» **Page extract**
::::::::

“Schizophrenia” is one word with a thousand different meanings. Schizophrenia is a severe mental illness which alters ones perceptions, beliefs and behavior. Like all other mental illnesses, popping a pill will just not cut it. Schizophrenia(s) is especially diverse, with a large number of differing symptom clusters. A multi pronged approach aimed at both symptom clusters and quality of life would be ideal in managing schizophrenia.
The multi pronged approach would mean,
1)Treating the symptoms. 2)Returning productivity and social functioning 3)Returning the sufferer to joyful living.
Schizophrenia is ideally treated by the doctors, the patient himself, his family and the society in which he lives in.
Treating the symptoms –
A cornucopia of pharmacological agents have been developed to target the varying symptoms of schizophrenia. An excess of dopamine is postulated to cause psychotic symptoms, antipsychotic medications target dopamine receptors and block them, thus leading to a reduction in psychotic symptoms.
There are 5 dopamine receptors, located in different parts of the brain and responsible for a number of functions.
Your doctor will be able to choose an appropriate drug keeping in mind the receptor the drugs work on and their side effect profile.

::::::::

» **Excerpted data**
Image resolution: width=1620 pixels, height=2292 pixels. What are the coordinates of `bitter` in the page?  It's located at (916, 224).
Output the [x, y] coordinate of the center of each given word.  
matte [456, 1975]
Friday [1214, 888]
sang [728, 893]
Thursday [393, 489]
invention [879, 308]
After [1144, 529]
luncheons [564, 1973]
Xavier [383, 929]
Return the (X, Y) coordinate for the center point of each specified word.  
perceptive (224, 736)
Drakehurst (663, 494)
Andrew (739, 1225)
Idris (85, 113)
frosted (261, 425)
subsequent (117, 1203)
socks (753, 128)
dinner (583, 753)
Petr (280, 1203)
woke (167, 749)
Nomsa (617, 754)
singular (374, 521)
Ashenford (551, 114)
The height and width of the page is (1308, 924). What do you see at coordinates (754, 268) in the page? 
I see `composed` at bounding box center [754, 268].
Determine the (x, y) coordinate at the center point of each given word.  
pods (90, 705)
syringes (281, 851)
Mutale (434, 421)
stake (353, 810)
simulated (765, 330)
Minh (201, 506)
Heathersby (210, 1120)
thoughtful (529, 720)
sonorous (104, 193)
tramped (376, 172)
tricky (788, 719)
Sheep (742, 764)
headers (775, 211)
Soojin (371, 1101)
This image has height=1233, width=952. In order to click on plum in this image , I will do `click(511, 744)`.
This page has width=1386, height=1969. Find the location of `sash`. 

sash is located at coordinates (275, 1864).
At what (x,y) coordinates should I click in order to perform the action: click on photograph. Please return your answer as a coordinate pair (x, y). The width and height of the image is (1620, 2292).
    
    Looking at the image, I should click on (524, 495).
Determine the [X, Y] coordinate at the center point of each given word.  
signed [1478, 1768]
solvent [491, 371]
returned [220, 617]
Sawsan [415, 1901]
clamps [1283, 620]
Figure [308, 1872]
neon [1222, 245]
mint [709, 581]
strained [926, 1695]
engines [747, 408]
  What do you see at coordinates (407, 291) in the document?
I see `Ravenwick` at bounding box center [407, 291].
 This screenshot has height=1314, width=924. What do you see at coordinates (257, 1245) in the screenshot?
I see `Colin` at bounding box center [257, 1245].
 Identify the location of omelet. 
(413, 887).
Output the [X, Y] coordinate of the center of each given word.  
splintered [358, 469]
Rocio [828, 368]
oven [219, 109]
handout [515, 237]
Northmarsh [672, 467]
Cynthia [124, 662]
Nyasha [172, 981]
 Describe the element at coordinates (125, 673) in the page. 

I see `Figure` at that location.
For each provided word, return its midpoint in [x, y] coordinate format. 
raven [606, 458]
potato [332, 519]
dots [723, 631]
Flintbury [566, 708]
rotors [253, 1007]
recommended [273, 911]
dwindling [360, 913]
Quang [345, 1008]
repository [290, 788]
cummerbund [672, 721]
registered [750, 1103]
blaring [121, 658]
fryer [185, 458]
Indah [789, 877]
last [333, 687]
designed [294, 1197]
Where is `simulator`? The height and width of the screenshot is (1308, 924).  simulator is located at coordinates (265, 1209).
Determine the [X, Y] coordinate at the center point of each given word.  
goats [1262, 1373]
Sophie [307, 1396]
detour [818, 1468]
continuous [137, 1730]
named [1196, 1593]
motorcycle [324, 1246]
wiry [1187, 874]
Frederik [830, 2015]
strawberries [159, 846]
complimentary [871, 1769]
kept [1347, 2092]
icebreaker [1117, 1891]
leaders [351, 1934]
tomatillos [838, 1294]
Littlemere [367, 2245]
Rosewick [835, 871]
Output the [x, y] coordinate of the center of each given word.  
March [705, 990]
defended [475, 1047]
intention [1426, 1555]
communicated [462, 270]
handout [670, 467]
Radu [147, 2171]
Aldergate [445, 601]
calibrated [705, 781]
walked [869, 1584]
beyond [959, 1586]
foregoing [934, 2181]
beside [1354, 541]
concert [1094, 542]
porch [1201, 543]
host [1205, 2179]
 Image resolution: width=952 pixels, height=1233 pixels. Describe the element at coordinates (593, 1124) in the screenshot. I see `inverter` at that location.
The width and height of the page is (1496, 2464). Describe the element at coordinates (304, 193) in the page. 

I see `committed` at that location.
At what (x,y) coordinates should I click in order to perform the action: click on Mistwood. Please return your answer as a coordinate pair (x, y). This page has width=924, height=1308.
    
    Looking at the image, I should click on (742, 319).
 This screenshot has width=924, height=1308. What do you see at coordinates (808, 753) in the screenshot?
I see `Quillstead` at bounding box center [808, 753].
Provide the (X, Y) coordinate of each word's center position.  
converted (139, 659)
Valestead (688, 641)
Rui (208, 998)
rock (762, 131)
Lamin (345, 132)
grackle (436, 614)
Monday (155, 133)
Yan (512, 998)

::::::::

» **Aim of the exercise**
From the schizophrenia text above, write out word for word the part that begins with "Schizophrenia is ideally" and ends with "in psychotic symptoms.".

» **Result**
Schizophrenia is ideally treated by the doctors, the patient himself, his family and the society in which he lives in.
Treating the symptoms –
A cornucopia of pharmacological agents have been developed to target the varying symptoms of schizophrenia. An excess of dopamine is postulated to cause psychotic symptoms, antipsychotic medications target dopamine receptors and block them, thus leading to a reduction in psychotic symptoms.